In a fourth major effort, Sandia will aid Princeton University on its “Energy Frontier Research Center for Combustion Science,” overseeing $3.75 million in funding. The center intends to develop a suite of predictive computing modeling capabilities for the chemical design and utilization of nonpetroleum-based fuels in transportation.
Another $8.25 million in total is expected to aid research in collaboration with Notre Dame for “Materials Science of Actinides,” the University of Arizona’s Center for Interface Science on “Solar Electric Materials and Devices;” Washington University at St.
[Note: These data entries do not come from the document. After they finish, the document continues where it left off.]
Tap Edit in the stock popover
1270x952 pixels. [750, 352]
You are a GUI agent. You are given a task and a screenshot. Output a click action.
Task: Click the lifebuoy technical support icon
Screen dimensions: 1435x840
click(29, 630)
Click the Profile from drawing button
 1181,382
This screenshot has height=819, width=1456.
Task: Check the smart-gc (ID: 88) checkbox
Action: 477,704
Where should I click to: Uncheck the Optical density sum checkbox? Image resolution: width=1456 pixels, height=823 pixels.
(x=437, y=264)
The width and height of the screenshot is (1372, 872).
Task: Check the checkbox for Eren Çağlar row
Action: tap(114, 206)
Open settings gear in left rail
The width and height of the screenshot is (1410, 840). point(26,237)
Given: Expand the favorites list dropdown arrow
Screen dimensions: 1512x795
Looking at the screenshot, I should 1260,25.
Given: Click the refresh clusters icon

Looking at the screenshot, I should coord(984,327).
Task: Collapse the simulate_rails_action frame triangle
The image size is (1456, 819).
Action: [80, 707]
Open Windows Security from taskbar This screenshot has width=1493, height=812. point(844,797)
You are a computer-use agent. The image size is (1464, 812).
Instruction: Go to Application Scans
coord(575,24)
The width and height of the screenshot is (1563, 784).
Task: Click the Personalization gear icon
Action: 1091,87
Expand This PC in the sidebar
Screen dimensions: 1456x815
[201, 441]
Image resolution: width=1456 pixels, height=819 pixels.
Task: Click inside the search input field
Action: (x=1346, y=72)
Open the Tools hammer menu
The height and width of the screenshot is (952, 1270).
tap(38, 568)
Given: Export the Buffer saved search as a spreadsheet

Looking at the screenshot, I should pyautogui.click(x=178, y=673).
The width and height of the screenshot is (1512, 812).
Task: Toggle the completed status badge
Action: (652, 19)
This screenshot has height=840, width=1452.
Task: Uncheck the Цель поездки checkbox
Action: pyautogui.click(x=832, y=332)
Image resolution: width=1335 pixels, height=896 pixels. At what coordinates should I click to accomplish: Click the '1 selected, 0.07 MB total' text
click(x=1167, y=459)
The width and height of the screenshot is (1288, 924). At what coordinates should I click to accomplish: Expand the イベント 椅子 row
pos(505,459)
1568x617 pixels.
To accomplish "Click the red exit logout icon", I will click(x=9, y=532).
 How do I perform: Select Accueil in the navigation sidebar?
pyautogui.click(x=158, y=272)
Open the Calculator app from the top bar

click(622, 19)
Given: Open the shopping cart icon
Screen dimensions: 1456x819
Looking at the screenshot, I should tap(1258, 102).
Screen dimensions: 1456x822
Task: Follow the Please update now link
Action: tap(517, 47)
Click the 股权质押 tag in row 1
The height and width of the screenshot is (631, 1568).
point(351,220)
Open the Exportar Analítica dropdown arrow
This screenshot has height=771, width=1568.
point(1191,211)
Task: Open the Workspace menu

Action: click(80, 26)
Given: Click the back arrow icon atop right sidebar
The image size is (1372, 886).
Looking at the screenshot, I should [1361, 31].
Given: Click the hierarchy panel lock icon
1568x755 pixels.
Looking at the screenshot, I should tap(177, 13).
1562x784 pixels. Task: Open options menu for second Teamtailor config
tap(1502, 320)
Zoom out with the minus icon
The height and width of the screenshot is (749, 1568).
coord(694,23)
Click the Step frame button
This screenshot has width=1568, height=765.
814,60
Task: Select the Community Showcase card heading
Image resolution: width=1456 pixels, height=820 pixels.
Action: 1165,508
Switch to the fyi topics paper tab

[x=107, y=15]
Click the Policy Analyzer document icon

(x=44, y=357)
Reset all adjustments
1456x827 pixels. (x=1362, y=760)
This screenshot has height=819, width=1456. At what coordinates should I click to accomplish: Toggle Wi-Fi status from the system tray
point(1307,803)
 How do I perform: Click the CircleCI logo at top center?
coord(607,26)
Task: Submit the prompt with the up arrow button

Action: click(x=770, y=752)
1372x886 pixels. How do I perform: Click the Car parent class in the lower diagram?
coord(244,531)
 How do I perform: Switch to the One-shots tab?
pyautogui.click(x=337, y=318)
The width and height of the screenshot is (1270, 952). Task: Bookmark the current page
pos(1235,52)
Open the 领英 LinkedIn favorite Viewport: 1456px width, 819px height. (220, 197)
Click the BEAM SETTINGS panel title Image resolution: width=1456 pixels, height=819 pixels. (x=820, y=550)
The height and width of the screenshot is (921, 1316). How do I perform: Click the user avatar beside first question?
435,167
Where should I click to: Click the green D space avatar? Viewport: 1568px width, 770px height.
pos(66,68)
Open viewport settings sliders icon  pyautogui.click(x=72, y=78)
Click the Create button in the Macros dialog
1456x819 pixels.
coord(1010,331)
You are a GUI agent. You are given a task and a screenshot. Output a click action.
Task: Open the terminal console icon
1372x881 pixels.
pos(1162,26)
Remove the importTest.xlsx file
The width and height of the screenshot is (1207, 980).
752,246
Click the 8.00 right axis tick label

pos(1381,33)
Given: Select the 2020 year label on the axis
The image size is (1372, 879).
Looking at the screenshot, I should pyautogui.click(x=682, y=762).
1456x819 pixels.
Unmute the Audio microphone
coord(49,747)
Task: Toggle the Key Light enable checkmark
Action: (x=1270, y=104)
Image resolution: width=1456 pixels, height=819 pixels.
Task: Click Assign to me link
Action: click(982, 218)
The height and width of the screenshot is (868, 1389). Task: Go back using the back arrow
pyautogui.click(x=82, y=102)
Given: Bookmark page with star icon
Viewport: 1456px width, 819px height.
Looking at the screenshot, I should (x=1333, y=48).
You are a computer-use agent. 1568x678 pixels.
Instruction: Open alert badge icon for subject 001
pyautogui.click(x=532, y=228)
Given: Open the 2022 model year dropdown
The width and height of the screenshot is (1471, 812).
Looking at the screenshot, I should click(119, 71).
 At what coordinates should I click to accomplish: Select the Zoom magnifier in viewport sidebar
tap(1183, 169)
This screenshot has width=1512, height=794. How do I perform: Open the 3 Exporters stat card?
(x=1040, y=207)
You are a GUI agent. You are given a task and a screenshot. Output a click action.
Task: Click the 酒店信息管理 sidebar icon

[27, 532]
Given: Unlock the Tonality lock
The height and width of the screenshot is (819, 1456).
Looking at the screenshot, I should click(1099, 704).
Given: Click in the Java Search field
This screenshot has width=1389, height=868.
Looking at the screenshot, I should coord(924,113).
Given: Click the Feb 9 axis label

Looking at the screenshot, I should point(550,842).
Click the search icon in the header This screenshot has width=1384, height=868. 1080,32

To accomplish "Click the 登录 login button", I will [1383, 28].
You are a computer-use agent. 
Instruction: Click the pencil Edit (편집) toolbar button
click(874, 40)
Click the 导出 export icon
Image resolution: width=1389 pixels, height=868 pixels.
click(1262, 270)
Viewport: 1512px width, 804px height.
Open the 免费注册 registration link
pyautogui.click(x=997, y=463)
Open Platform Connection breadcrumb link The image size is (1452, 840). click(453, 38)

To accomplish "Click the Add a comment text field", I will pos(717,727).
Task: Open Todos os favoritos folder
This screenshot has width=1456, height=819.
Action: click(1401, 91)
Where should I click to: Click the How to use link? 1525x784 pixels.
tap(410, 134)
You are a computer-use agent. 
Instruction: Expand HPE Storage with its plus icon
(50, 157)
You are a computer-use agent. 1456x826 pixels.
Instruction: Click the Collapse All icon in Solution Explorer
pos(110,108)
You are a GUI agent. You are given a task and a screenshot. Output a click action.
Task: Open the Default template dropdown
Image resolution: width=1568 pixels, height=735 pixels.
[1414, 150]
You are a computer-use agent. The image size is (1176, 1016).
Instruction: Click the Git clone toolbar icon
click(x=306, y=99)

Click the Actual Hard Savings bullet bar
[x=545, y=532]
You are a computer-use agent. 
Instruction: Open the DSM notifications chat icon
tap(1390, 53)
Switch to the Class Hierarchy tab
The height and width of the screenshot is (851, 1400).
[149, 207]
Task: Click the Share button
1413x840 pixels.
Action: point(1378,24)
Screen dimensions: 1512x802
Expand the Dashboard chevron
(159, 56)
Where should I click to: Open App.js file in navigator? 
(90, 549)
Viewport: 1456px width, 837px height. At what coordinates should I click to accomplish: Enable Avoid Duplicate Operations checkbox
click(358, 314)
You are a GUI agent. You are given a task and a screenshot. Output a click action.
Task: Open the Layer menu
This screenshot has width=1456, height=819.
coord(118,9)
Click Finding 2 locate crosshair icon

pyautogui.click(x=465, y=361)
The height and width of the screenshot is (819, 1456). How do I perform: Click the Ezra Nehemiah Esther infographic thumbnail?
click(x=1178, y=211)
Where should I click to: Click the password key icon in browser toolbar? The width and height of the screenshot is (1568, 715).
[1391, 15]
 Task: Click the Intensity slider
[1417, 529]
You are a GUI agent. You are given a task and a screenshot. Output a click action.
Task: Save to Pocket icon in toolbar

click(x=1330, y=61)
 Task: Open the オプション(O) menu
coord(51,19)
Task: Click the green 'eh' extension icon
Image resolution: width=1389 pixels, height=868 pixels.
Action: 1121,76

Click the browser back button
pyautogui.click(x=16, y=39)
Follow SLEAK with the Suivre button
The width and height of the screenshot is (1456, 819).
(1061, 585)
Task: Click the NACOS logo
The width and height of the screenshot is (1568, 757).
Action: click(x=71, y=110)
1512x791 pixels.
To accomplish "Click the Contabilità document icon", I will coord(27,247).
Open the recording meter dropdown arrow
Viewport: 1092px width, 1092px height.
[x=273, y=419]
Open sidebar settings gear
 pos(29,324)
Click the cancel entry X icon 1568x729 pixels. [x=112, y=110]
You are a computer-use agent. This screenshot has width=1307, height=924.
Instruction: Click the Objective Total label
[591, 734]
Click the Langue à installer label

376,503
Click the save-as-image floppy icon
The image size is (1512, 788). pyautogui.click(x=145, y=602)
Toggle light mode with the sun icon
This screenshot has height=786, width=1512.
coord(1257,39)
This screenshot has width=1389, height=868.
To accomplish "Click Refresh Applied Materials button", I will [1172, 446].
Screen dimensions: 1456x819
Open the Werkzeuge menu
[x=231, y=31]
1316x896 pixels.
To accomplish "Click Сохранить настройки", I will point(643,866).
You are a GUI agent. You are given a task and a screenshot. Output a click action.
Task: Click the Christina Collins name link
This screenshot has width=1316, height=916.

Louis’ Photosynthetic Antenna Research Center “to understand the basic scientific principles that underpin the efficient functioning of the natural photosynthetic antenna system as a basis for manmade systems to convert sunlight to fuels,” and the University of Texas at Austin for “understanding charge separation and transfer at interfaces in energy materials and devices.”
Still other projects are expected to make use of nanoscience-related capabilities of the Center for Integrated Nanotechnologies, jointly operated by Los Alamos National Laboratory and Sandia.
In general, EFRC researchers are expected to take advantage of new capabilities in nanotechnology, high-intensity light sources, neutron-scattering sources, supercomputing, and other advanced instrumentation to lay the scientific groundwork for fundamental advances in solar energy, biofuels, transportation, energy efficiency, electricity storage and transmission, clean coal and carbon capture and sequestration, and nuclear energy.
Said Secretary of Energy Steven Chu, “These centers will mobilize the enormous talents and skills of our nation’s scientific workforce in pursuit of the breakthroughs that are essential to make alternative and renewable energy truly viable as large-scale replacements for fossil fuels.”
Of the 46 EFRCs selected, 31 are led by universities, 12 by DOE national laboratories, two by nonprofit organizations, and one by a corporate research laboratory.
Six will center on energy efficiency, six on energy storage, 20 on renewable and carbon-neutral energy, and 14 on so-called “cross-cutting science” involving, among others, catalysis and materials under extreme environments.
The criterion for providing an EFRC with Recovery Act funding was job creation. The EFRCs chosen for funding under the Recovery Act provide the most employment for researchers, postdoctoral associates, graduate students, undergraduates, and technical staff, in keeping with the Recovery Act’s objective to preserve and create jobs and promote economic recovery.
Sandia is a multiprogram laboratory operated by Sandia Corporation, a Lockheed Martin company, for the U.S. Department of Energy’s National Nuclear Security Administration. With main facilities in Albuquerque, N.M., and Livermore, Calif., Sandia has major R&D responsibilities in national security, energy and environmental technologies, and economic competitiveness.